TORONTO, Ont. — The Covid-19 crisis has put many trucking companies
on the ropes, while also creating a new set of well-liquidated first-time
buyers. Because the pandemic has hit certain segments harder than others, some well
run companies are suddenly up for sale and opportunistic buyers are stepping up
for what could be a once-in-a-lifetime buying opportunity.
Just because a trucking company is struggling through this
crisis, doesn’t mean it’s a bad company, points out Mike McCarron, president of
Left Lane Associates, a firm that helps buyers and sellers orchestrate mergers
“There are obviously a lot of companies that are struggling,
that are barely making it,” McCarron acknowledged. “There are a lot of really
good companies that were growing, that had good brands, good products – this came
so out of the blue, they’re really struggling. But it doesn’t mean they’re bad companies.
When you’re growing, cash is a problem, and a lot of really good companies that
should not be in trouble are in it based on zero fault of their own. Very few
companies have three to five months’ cash on hand.”
Left Lane has done three deals since the beginning of the
Covid-19 crisis, and all three involved first-time buyers.
“Certainly, the companies that have liquidity, the companies
that are sitting in a good cash position understand this is a great time to
buy,” McCarron said. “People are starting to understand with cheap money, it’s
a great opportunity.”
McCarron anticipates we’ll see more smaller, tuck-in
transactions this year, but he added there’s a big appetite for freight
While new buyers are emerging, traditional ones are standing on the sidelines. TFI International, which sits atop the Top 100 listings, has put some deals that were in the works on hold.
“We were working on
a significant sized deal prior to the virus, but we are not going to be doing
any major deals in 2020,” said Alain Bedard, chairman and CEO, when discussing
Q1 financials with analysts. “It’s too risky, not knowing how long this virus
is going to be with us for.”
Titanium looks to make splash
If any fleets are to
make a big splash this year through acquisition, it may be Titanium Transportation.
The company has publicly stated it’s on the hunt for a “transformative”
acquisition, which may double its size in one deal.
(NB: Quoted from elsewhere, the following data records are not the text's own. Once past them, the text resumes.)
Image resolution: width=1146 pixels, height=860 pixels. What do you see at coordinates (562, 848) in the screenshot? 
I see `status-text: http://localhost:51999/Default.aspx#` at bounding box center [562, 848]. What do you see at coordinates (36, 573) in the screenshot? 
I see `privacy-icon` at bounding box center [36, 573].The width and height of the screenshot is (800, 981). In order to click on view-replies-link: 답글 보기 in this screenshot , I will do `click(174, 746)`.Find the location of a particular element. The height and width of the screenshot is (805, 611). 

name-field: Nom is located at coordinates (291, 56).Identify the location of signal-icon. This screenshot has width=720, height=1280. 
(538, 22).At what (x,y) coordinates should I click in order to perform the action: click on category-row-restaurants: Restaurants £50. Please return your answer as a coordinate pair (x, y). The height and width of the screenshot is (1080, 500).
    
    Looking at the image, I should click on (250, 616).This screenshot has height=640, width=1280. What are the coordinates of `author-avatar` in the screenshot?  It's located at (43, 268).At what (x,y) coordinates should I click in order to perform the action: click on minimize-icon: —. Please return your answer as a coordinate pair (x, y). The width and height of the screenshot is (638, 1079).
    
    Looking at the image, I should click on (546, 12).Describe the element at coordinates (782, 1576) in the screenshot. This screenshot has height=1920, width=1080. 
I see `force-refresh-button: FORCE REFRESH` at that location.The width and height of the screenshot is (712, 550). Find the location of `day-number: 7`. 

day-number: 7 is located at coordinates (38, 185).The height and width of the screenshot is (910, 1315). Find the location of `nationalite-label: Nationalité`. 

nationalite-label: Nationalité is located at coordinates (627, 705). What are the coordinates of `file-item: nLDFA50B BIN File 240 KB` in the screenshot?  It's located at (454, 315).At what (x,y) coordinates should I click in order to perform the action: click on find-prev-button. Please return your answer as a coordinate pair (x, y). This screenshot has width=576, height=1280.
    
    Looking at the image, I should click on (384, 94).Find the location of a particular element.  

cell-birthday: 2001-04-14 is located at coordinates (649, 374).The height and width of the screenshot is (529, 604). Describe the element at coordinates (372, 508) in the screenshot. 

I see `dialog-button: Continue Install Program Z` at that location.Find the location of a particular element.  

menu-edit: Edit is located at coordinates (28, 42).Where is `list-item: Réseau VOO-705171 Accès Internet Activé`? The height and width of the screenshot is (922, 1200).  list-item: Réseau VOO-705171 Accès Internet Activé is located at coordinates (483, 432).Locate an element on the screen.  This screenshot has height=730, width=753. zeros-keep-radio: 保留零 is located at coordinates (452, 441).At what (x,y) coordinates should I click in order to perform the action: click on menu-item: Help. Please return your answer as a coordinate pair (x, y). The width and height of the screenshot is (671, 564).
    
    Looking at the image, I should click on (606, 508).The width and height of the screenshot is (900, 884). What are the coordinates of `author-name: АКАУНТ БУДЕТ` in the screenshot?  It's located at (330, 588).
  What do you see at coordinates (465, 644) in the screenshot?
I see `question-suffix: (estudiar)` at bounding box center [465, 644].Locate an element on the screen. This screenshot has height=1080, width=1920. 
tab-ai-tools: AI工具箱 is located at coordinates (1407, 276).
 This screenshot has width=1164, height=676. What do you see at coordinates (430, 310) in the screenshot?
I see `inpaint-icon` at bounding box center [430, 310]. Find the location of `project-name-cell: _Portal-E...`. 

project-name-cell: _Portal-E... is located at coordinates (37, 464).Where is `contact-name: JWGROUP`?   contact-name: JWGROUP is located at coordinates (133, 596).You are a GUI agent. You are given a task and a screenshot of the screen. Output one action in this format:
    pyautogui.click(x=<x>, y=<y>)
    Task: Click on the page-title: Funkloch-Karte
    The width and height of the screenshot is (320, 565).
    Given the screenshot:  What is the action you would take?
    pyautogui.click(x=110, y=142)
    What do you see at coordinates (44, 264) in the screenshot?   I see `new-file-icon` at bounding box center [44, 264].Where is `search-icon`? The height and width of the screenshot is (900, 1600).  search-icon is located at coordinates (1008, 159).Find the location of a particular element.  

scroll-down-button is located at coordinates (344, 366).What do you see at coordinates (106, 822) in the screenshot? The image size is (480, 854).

It has $2 million in cash
and $11.1 million in credit available to finance such a deal.
“We have a ton of
dry powder sitting in the barn,” CEO Ted Daniel said during a call with analysts.
In further comments
to Today’s Trucking, Daniel said: “Our current balance sheet is able to
support a transaction that is transformational in nature. I believe the M&A
market will be more active. Given that these are challenging times, we hope to
offer a solution for those considering a transaction.”
But he said the
Covid-19 crisis doesn’t change the company’s approach to finding a match.
“Our approach has
always been to provide a fair valuation that will result in a win-win outcome,”
The company is seeking
a deal with a struggling, but well-run company, whose owner may be looking to be
part of Titanium going forward.
“We are looking for companies
that didn’t expect this (crisis), good companies, good people, that want to
become a part of our more technologically-advanced organization,” said Daniel.
Mark Seymour, CEO of Kriska Group, also said the Covid-19 outbreak hasn’t
changed his perspective on the M&A market or on the type of fleet that is
attractive to purchase.
“M&A can be a fool’s game. It can make you better or broke.”
Mark Seymour, Kriska Group
“M&A can be a
fool’s game,” he said. “It can make you better or broke. It’s not market-dependent
or recent events-driven. It’s alignment with willing dance partners. So that said,
I don’t think anything is more attractive right now. If anything, it’s masked by
the lack of clarity. It’s easy to see past earnings and performance, but very
hard to predict the future. Buyers are buying future.”
He added, “We have
been a buyer and will remain so. Big, small, tuck-ins – it doesn’t matter to
us. What matters is good decisions that make us better, not just bigger.”
Asked if struggling
fleets operating under the controversial Driver Inc. model, which classifies employees
as independent driver services are touchable in this market or any other, he said
“Not a chance. If we can’t do it right, we won’t do it at all.”
Due to the Covid crisis seen this year, McCarron expects the
Top 100 list to look very different next year. “You’ll find that during a crisis like this,
the pecking order changes a lot,” he said.